Último poste da série de 16 de Maio de 2016 > Guiné 61/74 - P18637: Parabéns a você (1434): Vasco da Gama, ex-Cap Mil, CMDT da CCAV 8351 (Guiné, 1972/74)

quarta-feira, 16 de maio de 2018

Guiné 61/74 - P18641: Historiografia da presença portuguesa em África (115): Uma reunião invulgar: a Conferência dos Administradores, Bissau, 1941 (1) (Mário Beja Santos)



1. Mensagem do nosso camarada Mário Beja Santos (ex-Alf Mil, CMDT do Pel Caç Nat 52, Missirá e Bambadinca, 1968/70), com data de 31 de Janeiro de 2018::

Queridos amigos,

Nunca me fora dado ler um relato de uma reunião com tanto detalhe, debates abertos entre o governador, altamente documento, e os administradores de circunscrição, presentes na conferência chefes de serviço. Passou-se a pente fino um conjunto de dossiês, com relevância para a economia agrícola, mais que compreensível, estávamos a chegar ao auge da guerra, exigia-se que a colónia produzisse num máximo de autossuficiência que adquirisse um outro elã exportador. Nessa economia agrícola, falou-se de tudo, da seleção de sementes, da apicultura, dos preços do arroz, das charruas, das queimadas e da reflorestação, das hortas e pomares. Mas também da língua portuguesa, da ereção de mais igrejas e da política indígena relacionada com a escolha dos régulos.

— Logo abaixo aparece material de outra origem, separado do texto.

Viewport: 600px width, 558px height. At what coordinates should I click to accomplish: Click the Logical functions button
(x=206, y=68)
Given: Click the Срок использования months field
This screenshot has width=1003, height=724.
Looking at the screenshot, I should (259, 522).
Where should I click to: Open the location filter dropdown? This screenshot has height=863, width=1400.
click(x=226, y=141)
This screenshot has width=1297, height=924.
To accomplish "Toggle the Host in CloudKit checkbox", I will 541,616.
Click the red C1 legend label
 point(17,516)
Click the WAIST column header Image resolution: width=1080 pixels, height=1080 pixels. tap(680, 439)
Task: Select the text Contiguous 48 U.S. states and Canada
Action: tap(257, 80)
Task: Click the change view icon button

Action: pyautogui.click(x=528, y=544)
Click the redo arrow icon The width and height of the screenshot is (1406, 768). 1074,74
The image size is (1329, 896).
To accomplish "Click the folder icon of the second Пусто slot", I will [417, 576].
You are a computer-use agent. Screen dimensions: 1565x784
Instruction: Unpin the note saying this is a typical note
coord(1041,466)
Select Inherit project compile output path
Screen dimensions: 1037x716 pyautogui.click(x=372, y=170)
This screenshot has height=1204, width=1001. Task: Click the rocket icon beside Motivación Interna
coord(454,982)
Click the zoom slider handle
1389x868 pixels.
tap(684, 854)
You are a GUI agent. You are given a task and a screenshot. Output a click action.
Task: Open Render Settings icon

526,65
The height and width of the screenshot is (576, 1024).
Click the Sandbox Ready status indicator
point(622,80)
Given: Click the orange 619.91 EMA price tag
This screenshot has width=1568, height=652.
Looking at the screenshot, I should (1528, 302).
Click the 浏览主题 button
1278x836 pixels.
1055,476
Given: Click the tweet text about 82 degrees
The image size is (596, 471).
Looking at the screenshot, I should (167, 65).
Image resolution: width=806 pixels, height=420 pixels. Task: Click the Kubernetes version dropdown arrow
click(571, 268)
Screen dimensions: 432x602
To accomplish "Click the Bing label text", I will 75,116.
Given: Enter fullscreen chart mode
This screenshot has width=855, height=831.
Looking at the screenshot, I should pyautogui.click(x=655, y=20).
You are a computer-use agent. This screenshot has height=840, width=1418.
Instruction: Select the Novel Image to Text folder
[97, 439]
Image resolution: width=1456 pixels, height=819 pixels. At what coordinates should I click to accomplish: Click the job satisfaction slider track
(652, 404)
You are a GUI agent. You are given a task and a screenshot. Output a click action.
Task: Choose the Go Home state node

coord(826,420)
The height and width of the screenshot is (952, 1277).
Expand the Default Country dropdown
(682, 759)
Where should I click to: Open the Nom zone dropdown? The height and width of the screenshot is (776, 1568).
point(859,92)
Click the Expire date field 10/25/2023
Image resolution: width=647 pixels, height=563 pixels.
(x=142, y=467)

Ricardo Vaz Monteiro sai muto bem neste retrato: competente, senhor do seu papel de governador, eivado de nacionalismo. É bem provável que tenha sido ele a impulsionar este livrinho, sem data, sem editor, bem discreto, mas que revela que há mais de três lustros a Guiné já não tinha governadores de farsa, militares que estava ali de passagem, o seu mandato foi de 1941 a 1945, segue-se o ilustríssimo comandante Sarmento Rodrigues.

Um abraço do
Mário


Uma reunião invulgar: a Conferência dos Administradores, Bissau, 1941 (1)

Beja Santos

Estamos no início de Dezembro de 1941, o enorme conflito bélico que avassala a Europa e os territórios da União Soviética dá uma nova guinada, ao tempo ainda não se sabe que é determinante: os japoneses atacam a marinha norte-americana em Pearl Harbor e Hitler declara guerra aos Estados Unidos. A vida da colónia na Guiné tem restrições severas, a França capitular e o Reino Unido resistia às investidas alemãs, as exportações, o comércio em geral, viviam mais do contrabando e as receitas do Estado minguavam.

É governador da colónia o capitão Ricardo Vaz Monteiro, dá-se a singularidade de estar entalado entre duas figuras que ganharam projeção, antes, Carvalho Viegas, que se lançou afanosamente nas obras públicas, e Sarmento Rodrigues, que traz uma estratégia distinta para a colónia: desenvolvimento, saúde, mais administração, um projeto para a educação e cultura.

A bibliografia sobre Ricardo Vaz Monteiro é escassa, e daí a imensa curiosidade em ler uma obra de apresentação quase anódina intitulada: Império Colonial Português, Colónia da Guiné, Conferência dos Administradores, 1941, evento que se iniciou em 3 de Dezembro e encerrou no dia 9, eles não sabiam que dois dias antes a Força Aérea Japonesa se lançara com grande ferocidade sobre as embarcações de guerra norte-americanas no Havai.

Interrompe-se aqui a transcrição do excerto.